«La Biblia es un libro escrito por unos pocos, para controlar el poder», me decía de modo superficial, un interlocutor no hace mucho tiempo. Podemos considerar esta maravillosa biblioteca que es la Biblia un mero producto de la invención humana, con altas cumbres de sabiduría, eso sí, pero creación humana sin más.
Hay otro camino. El de recordar que durante mil quinientos años, más de cuarenta autores de trasfondo social desigual han coincidido sorprendentemente en el mensaje, han producido una obra sin igual en la historia, en la que, en contra de la literatura contemporánea a los escritos bíblicos, no se ocultan las miserias de los que parecen ser héroes en ocasiones y que lejos de ser mitos, son en realidad desmitificadores; relatos que hablan a lo profundo del hombre desde siempre, y un texto que reclama para sí una autoría superior, un soplo divino que ha inspirado a los autores sin anularlos ().
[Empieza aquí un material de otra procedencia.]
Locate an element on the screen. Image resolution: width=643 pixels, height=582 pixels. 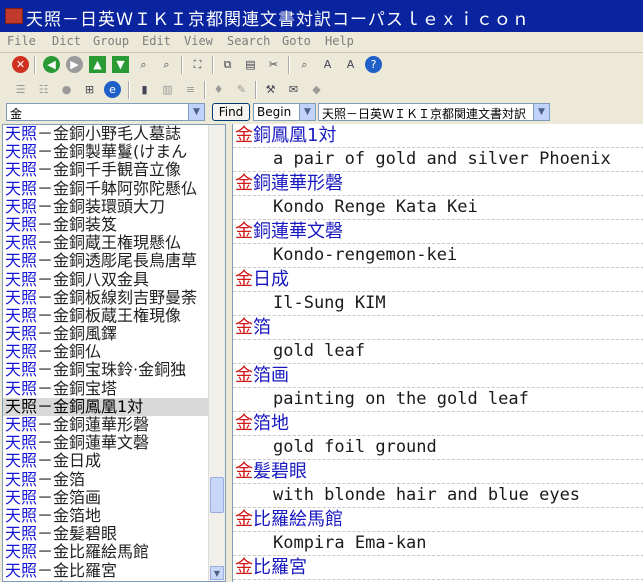
zoom-icon: ⌕ is located at coordinates (304, 64).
Cabe, pues, considerar a la Biblia como lo que ella misma dice ser: una carta abierta de Dios a la humanidad en la que se nos cuenta la historia de un Dios trascendente que nos creó, nos ama y se nos manifiesta en la persona de Jesús de Nazaret, el Mesías prometido desde los inicios, quien muere en una cruz para salvar a todo aquel que crea en Él () y que ha sellado su verdad, deidad y victoria al dejar la tumba vacía.
Podemos, sobre todo, rebelarnos ante conocerla de oídas y abrir por tanto sus páginas para descubrir por nosotros mismos, lo que en ella Dios tiene que decirnos.